URGENT: VPN help Netgear FVS338

[CoasterGuy]

I have established a VPN connection between two Netgear FVS338 VPN routers but I cannot ping anything other than the routers themselves. When I try a computer listed in the groups it times out.

I have made sure that all IP's and subnet masks are correct. Are there any additional settings I need to check?

Any ideas?

 

[DrGreen2007]

'Computer listed in the group'

What list is this and where did it come from?
Are the IP's at each network different, or the same? (ie one is 172.xx and the other is 192.xx)

 

[CoasterGuy]

In each router there is a "Group" list that is essentially a list of connect computers, devices, etc.

The local IP's are different at each end.

Site A: 192.168.1.xxx
Site B: 192.168.3.xxx

Also, I was just able to ping (Through the router's utility - not windows) from site B to A, but not the other way.

 

[RebateMonger]

You need to review your IPSec Policies. One-way pings are a common symptom indicating a Policy problem.

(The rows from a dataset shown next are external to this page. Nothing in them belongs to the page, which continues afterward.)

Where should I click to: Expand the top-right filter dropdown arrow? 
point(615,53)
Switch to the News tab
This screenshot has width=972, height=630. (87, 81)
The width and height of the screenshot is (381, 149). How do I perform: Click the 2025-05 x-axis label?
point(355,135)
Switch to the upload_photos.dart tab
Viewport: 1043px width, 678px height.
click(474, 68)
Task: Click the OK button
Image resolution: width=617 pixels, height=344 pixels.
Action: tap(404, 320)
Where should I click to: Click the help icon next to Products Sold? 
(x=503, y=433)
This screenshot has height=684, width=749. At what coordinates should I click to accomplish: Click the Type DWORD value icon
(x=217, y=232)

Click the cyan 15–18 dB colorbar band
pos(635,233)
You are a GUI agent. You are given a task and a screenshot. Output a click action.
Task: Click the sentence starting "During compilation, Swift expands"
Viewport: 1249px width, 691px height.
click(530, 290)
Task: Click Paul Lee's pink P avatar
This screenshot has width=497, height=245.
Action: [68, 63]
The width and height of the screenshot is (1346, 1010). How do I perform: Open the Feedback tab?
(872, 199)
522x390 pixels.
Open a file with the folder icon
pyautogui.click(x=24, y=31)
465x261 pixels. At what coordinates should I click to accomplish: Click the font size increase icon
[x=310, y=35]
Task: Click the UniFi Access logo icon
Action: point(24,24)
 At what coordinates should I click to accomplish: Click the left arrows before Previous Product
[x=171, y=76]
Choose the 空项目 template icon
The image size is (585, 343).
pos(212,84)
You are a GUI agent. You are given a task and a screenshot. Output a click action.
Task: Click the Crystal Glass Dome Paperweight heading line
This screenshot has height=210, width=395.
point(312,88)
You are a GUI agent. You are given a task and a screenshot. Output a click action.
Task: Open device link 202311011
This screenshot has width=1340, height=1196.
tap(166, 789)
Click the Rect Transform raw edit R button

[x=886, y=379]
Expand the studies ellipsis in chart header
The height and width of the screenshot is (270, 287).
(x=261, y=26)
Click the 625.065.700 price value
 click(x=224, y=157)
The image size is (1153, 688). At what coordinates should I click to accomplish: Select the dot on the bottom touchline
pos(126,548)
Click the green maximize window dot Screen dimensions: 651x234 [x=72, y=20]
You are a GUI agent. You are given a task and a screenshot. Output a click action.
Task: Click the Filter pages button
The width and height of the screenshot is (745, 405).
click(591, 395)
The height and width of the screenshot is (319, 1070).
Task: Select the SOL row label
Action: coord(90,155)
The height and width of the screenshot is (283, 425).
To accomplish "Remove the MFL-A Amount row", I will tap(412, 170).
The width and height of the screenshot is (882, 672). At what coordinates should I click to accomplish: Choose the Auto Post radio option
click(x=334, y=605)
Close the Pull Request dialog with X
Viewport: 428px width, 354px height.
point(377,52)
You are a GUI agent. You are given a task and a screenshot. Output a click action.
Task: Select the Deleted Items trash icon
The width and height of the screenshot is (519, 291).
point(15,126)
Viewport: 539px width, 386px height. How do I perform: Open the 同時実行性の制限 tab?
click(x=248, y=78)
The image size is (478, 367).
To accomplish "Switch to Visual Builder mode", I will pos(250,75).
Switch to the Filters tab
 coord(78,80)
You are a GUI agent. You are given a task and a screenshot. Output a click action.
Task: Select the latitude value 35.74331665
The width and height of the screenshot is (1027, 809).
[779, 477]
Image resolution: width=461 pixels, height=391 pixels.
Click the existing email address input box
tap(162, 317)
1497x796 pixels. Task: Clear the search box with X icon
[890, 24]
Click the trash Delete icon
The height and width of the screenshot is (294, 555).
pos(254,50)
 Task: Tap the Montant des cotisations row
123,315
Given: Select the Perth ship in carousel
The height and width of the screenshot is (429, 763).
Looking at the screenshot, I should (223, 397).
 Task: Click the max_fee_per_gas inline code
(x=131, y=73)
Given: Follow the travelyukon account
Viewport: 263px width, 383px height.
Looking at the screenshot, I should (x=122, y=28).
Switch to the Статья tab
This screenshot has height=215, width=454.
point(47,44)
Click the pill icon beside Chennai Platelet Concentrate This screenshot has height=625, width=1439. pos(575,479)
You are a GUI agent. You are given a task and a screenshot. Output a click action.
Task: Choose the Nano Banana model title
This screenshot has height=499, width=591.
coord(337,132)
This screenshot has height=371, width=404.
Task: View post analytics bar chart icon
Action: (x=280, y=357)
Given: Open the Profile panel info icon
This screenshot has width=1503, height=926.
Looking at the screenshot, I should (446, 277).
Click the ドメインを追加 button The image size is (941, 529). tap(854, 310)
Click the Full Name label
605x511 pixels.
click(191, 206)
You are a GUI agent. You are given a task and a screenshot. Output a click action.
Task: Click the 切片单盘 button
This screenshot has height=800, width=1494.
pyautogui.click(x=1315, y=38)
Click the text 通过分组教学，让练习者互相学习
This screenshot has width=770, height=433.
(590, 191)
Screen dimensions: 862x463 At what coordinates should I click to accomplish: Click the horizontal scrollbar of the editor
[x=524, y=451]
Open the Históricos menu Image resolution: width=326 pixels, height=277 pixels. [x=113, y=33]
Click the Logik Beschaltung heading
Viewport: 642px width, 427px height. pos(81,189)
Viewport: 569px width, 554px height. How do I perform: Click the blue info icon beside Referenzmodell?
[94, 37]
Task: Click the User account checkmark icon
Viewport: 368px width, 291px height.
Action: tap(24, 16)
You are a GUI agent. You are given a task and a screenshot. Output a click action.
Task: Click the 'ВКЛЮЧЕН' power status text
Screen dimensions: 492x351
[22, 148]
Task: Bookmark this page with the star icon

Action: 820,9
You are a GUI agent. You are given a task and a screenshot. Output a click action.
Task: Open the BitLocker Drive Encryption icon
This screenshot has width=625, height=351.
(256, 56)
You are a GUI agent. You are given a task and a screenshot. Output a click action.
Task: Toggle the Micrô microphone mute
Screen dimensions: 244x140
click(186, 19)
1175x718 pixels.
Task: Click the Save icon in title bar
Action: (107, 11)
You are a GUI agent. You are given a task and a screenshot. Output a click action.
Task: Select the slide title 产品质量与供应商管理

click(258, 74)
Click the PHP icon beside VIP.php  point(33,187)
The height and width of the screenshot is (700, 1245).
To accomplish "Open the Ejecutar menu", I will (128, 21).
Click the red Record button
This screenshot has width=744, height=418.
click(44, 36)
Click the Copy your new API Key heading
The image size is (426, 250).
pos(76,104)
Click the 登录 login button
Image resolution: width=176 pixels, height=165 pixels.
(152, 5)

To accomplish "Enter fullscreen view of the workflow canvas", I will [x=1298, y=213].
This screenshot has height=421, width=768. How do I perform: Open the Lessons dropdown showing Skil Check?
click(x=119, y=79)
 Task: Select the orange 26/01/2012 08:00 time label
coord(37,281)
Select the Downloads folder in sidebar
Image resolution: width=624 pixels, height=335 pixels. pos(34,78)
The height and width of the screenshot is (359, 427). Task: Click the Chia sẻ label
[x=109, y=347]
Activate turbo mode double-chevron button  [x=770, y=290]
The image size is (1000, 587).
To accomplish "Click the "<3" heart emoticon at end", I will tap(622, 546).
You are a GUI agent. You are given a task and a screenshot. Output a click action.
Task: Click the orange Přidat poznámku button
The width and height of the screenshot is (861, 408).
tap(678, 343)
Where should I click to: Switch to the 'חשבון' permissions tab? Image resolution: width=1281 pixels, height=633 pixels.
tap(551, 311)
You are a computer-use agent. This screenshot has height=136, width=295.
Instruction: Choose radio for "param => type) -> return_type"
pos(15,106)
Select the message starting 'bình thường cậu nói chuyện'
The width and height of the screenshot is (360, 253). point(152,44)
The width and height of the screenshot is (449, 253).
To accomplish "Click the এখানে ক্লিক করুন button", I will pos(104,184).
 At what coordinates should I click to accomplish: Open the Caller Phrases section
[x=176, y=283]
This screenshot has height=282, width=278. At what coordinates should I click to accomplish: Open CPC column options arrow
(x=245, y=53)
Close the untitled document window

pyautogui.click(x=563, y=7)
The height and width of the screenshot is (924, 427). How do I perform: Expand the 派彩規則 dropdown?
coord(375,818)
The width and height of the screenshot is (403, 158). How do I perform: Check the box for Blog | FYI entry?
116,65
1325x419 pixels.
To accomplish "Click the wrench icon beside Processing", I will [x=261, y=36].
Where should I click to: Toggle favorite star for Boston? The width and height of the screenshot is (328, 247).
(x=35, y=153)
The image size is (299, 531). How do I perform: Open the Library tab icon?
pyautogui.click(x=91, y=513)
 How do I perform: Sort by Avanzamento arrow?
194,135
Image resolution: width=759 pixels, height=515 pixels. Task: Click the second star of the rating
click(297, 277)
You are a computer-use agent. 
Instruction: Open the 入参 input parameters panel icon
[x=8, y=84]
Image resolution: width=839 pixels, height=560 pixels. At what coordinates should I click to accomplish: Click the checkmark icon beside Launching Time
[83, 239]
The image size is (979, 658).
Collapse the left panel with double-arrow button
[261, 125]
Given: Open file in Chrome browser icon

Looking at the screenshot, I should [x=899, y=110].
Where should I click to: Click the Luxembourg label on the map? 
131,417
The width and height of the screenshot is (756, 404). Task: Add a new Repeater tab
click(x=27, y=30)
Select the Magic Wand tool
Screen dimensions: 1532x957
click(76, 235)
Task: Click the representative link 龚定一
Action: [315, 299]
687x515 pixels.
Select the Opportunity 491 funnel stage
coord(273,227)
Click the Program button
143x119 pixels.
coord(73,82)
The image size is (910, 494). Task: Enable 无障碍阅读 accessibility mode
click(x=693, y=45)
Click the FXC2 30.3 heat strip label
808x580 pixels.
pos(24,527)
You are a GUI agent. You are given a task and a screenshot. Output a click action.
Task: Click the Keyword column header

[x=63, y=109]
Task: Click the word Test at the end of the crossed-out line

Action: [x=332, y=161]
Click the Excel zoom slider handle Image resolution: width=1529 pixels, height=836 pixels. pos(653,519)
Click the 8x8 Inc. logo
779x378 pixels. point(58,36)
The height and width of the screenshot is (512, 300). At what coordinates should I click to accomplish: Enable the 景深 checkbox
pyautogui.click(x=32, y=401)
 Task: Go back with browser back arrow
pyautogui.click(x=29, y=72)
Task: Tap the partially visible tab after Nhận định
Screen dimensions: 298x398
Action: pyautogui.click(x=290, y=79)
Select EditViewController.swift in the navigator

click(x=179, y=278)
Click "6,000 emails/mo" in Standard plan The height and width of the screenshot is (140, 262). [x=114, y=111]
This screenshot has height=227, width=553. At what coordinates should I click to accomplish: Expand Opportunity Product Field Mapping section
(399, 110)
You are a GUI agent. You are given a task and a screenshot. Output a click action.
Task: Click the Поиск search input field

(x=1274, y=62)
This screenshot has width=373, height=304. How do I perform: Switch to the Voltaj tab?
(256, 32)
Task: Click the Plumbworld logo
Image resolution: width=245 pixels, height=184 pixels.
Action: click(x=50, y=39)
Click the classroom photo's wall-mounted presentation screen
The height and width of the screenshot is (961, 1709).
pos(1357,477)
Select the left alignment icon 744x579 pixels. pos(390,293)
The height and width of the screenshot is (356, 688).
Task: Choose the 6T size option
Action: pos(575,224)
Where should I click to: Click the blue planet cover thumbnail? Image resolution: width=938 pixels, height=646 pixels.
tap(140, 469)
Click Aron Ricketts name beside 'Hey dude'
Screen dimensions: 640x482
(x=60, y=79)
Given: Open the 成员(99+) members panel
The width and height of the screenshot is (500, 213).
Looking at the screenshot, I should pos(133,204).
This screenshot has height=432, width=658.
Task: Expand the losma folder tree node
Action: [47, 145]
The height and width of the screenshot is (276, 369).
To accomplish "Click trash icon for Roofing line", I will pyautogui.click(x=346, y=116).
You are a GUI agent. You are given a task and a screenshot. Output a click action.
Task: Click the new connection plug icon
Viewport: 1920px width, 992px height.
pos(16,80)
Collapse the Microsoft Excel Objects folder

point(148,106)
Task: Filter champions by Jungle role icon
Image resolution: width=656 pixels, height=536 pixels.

For a site-to-site VPN, you'd have three different Policies on each Router.

Local External IP to Remote External IP
Local LAN Subnet to Remote External IP
Local LAN Subnet to Remote LAN Subnet

You should be seeing six different Security Associations established at each router.

 

[her209]

Make sure the inside interface is not N/PATing the packets.

 

[CoasterGuy]

Just want to say thank you guys for your help.

I figured it out. I had done something very stupid.

Their subnet mask for the site was 255.255.255.192 and like an idiot I used that as their LAN sm when I needed to use 255.255.255.0.

Thanks again for all your suggestions.